#  > OVERIGE FORA >  > ORGANISATIE FORUM >  >  First Impression Beheer- en Audiovisueel B.V. failliet

## speakertech

Vanmorgen weer een bericht over een slachtoffer van de crisis.
First Impression Beheer- en Audiovisueel B.V. is failliet en neemt daarmee ook een aantal wel goed lopende onderdelen mee, zoals FULLAVL in Tilburg. Ze zoeken naar mogelijkheden om een doorstart te maken.

Speakertech

----------


## berolios

heb je ook een linkje naar een krantenartikel oid ?

----------


## speakertech

> heb je ook een linkje naar een krantenartikel oid ?



De bedrijfsleiding van FULLAVL heeft de klanten , waarvan ik er een ben, vandaag met een email daarover ingelicht.
Speakertech

----------


## Koen van der K

Da's zuur, voor beide ondernemingen wel te verstaan, sterkte aan die mannen.

De algemene trend in de industrie is dat we het ergste toch wel hebben gehad en er weer gematigd wordt geinvesteerd en gespendeerd (tenminste, in de verpakkings- en codeer branche).
Luxe zaken zoals herinrichting / installatie van AV equipment zal waarschijnlijk als laatste aan de beurt zijn voor budgetverdeling, moet je als AV installer toch redelijk wat vlees om de botten hebben.

----------


## berolios

Ja, ik ben ook vanmiddag gebeld inderdaad.

Ze zijn bezig met een doorstart, een aantal klussen gaan gewoon door als gepland.
Hopelijk lukt het naar een positief vervolg toe te werken. Ik wens de mannen hier alle succes en sterkte bij.

----------


## Rolandino

Vanmiddag uit betrouwbare bron ook te horen gekregen dat ze failliet zijn. Zeker zonde ! 
Wist wel dat het er niet lekker ging zoals bij de meesten onder ons maar dit had ik niet verwacht.

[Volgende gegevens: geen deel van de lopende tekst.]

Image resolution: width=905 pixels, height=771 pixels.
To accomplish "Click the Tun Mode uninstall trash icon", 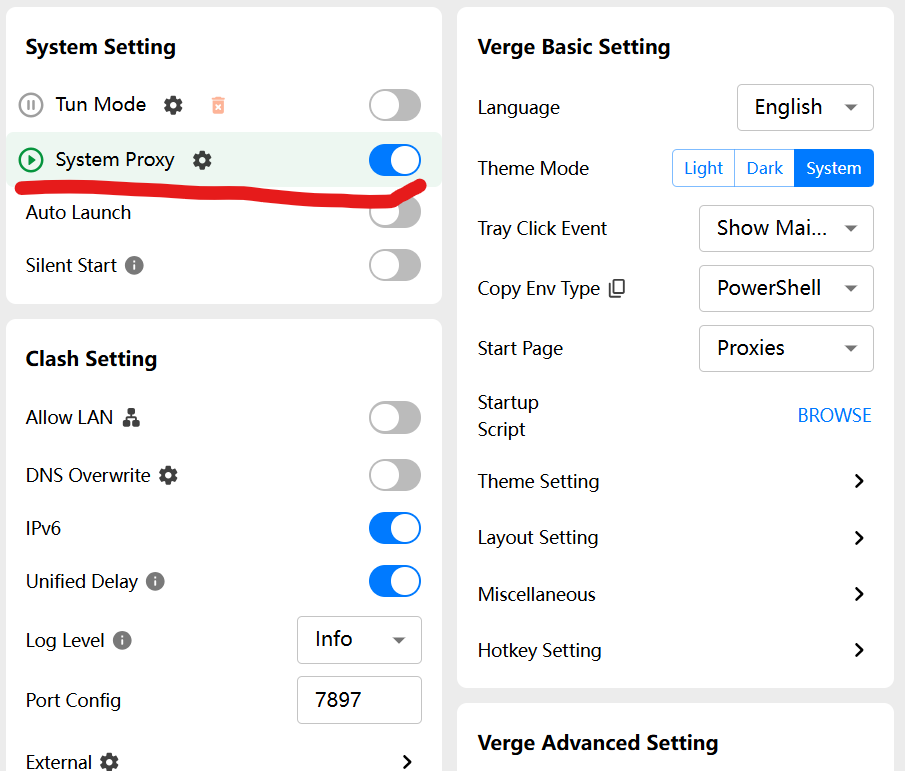I will click(218, 105).
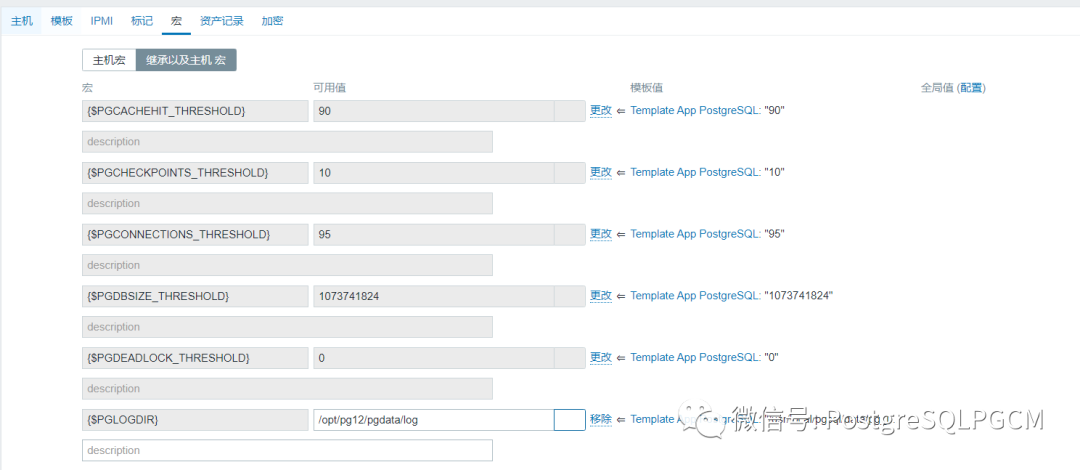Click the PGLOGDIR value input field
1080x470 pixels.
click(433, 420)
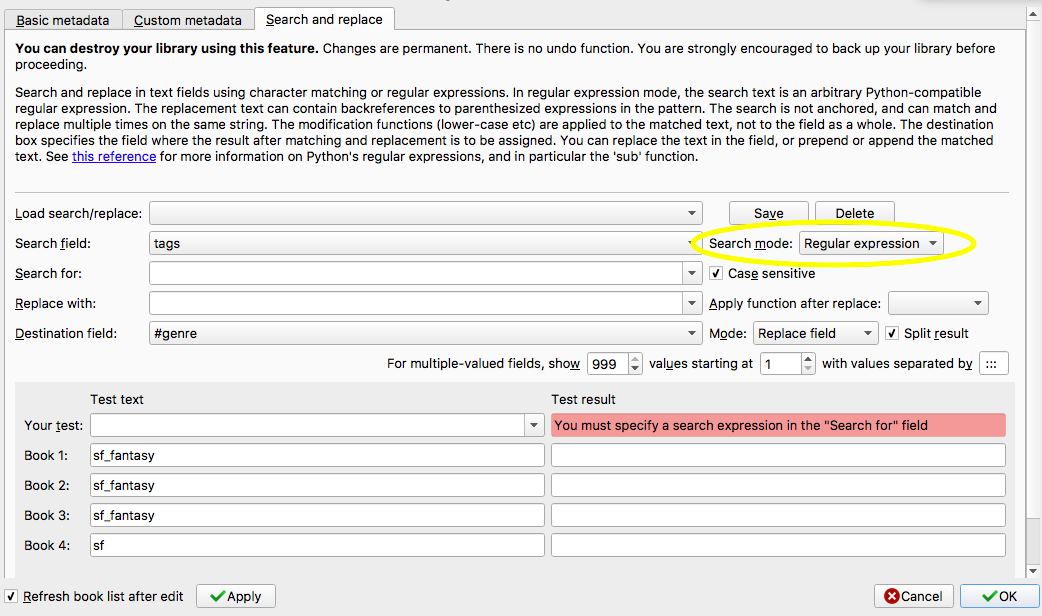
Task: Click the Save button
Action: coord(768,213)
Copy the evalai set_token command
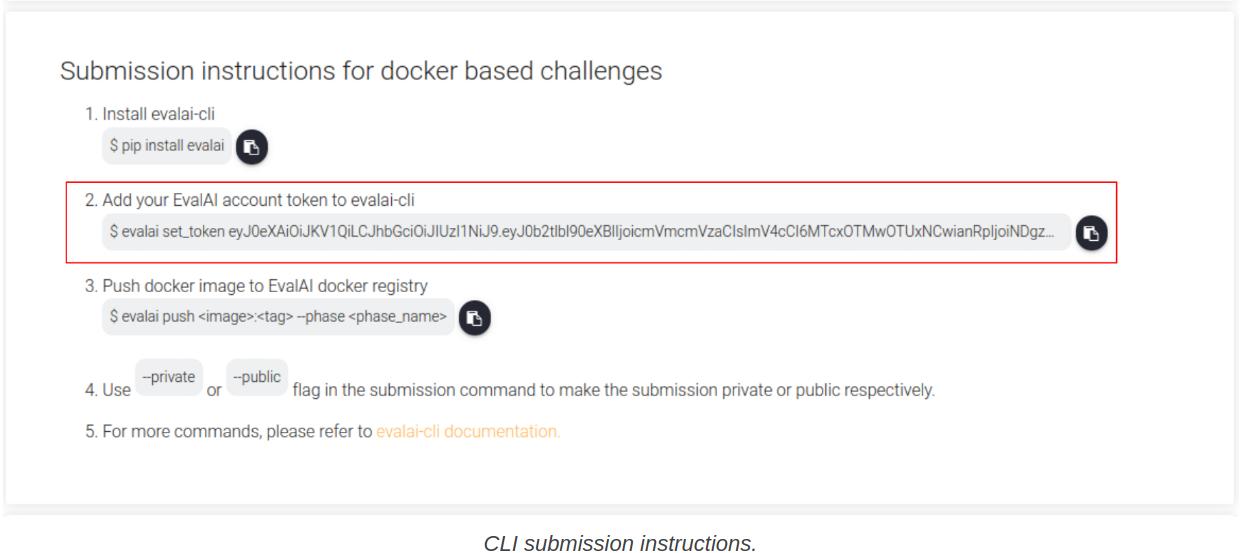The width and height of the screenshot is (1246, 553). point(1091,232)
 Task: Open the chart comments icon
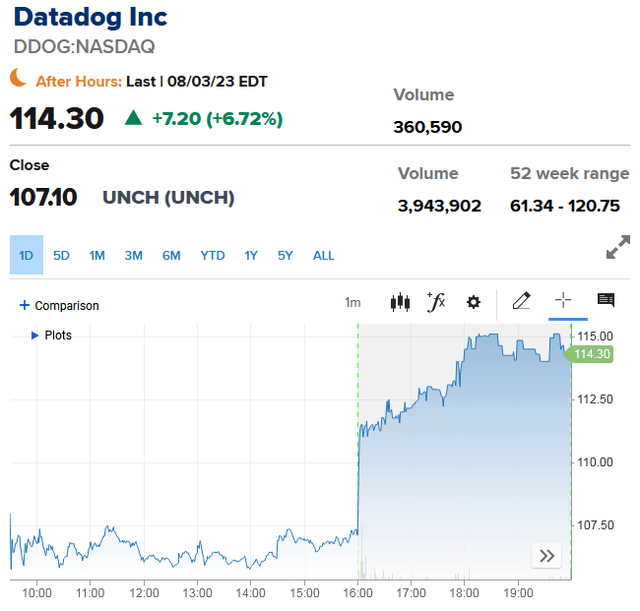click(x=605, y=301)
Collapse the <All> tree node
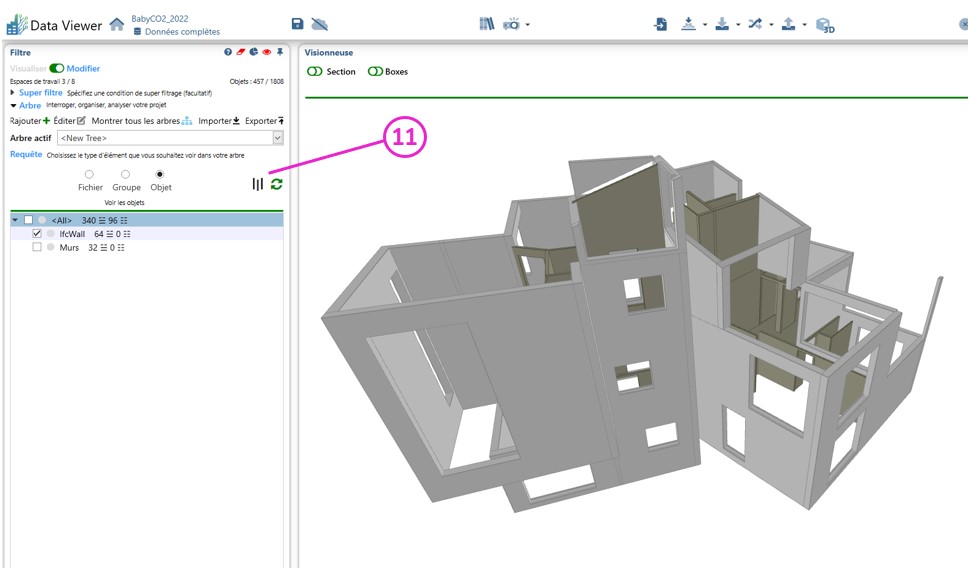Image resolution: width=969 pixels, height=568 pixels. pos(14,220)
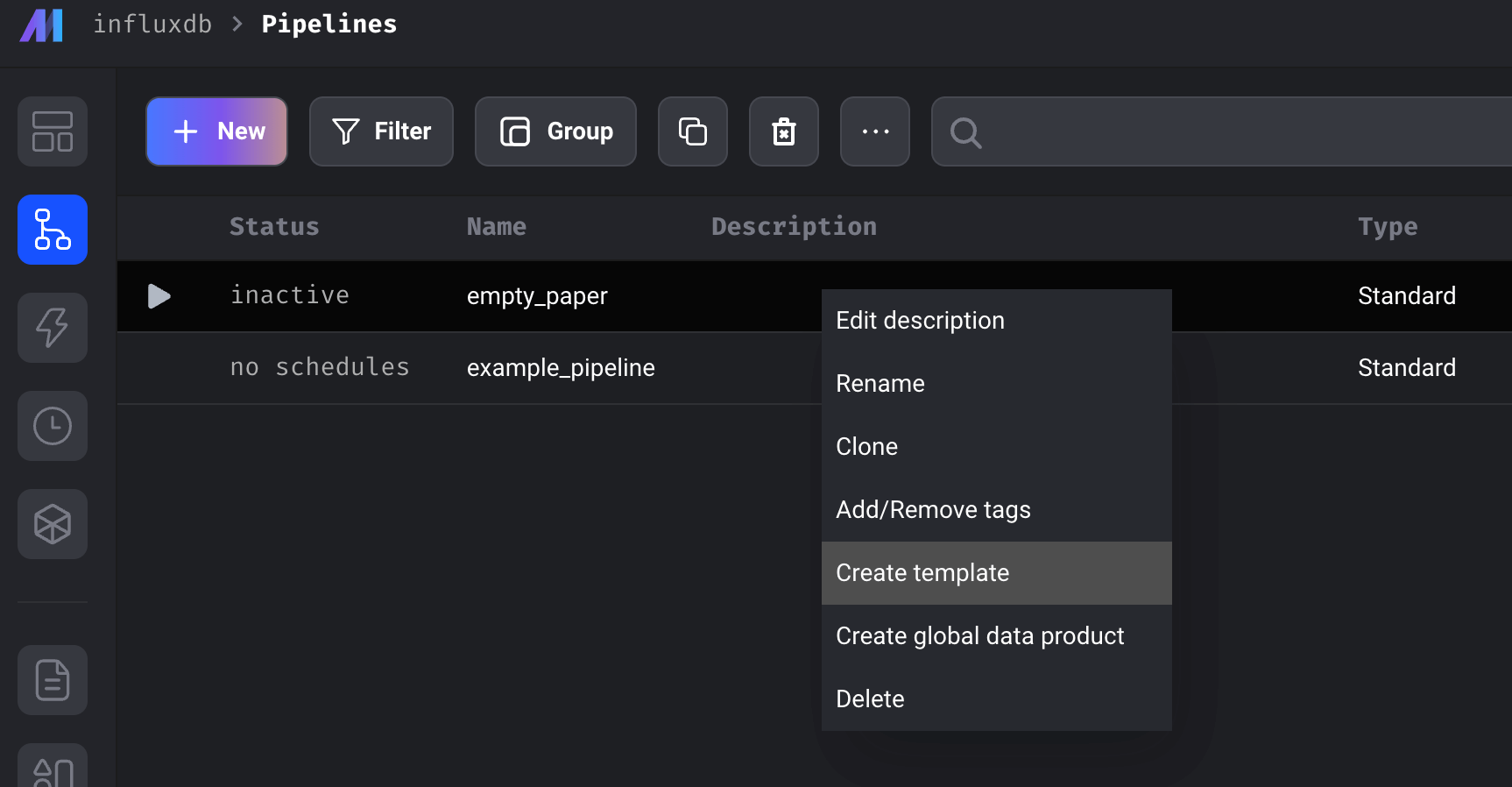Screen dimensions: 1512x787
Task: Open the three-dots more actions menu
Action: pos(875,131)
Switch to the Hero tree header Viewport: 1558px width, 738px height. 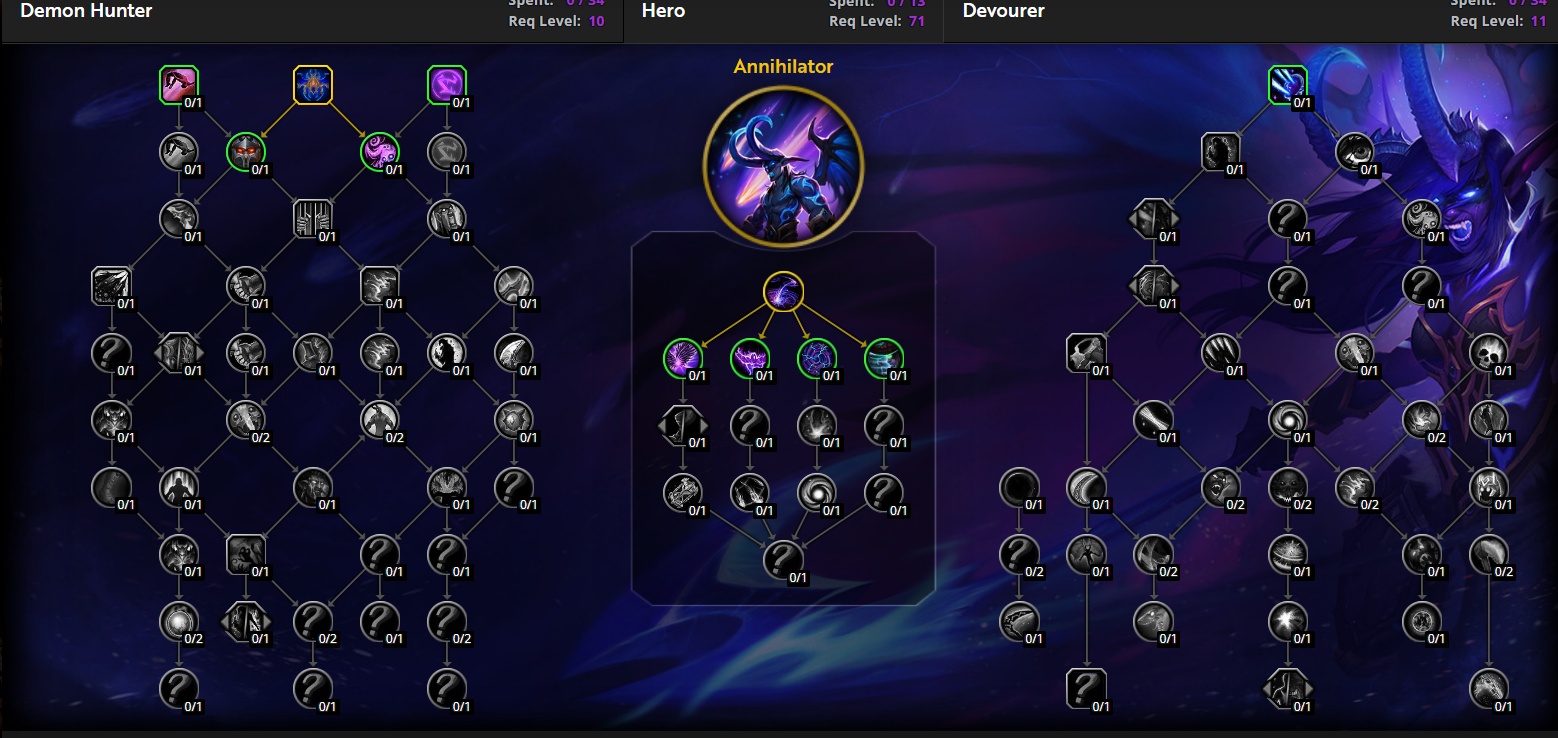coord(663,11)
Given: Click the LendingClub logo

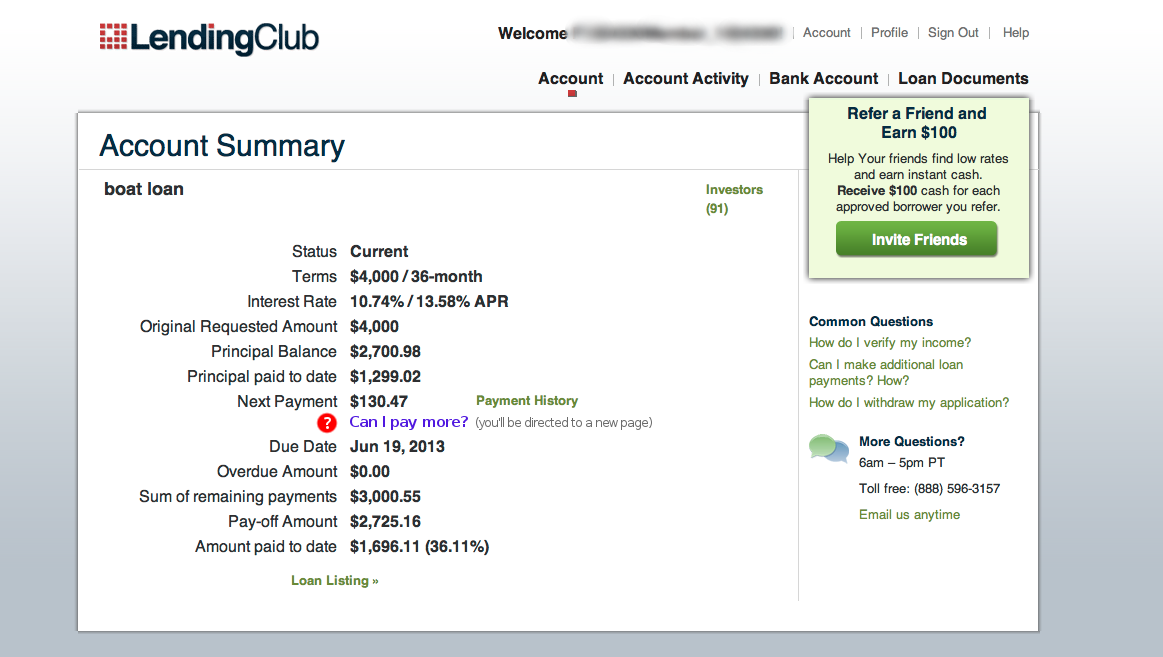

Denk dat er nog wel een paar volgen hier in ons brabantse land.

----------


## Nit-Wit

> Denk dat er nog wel een paar volgen hier in ons brabantse land.



Kun je dat aanvullen met namen en onderbouwen?
Zoals je het nu stelt trekt het natuurlijk op niets...

----------


## moderator

Nou nee, dat gaan we NIET doen. Wanneer bedrijven dit willen, of moeten communiceren, dan kan dat, maar speculeren lijkt me zeker met deze precaire gespreksonderwerpen verre van gewenst.
Daarom het verzoek aan Rolandino om dit soort uitspraken beter te overdenken alvorens ze te plaatsen.

----------


## Timo Beckman

Laat namen aub achterwege . Het plaatsen van een bedrijfsnaam kan problemen erger maken voor dat bedrijf of als ze nog geen problemen hadden ze wel doen ontstaan .

----------


## DJ Antoon

Als er minder werk is dan zijn er altijd bedrijven het slachtoffer van, of je nu in de bouw of in de techniek zit dat maakt niet veel uit. Mijn vorige baas (iets met duur electronica spul) hoopte dat de slechte omstandigheden ervoor zorgde dat zijn voornaamste concurrent het loodje zou gaan leggen. De sterkste blijven over. Dat zijn echt niet altijd degene die het beste werk leveren.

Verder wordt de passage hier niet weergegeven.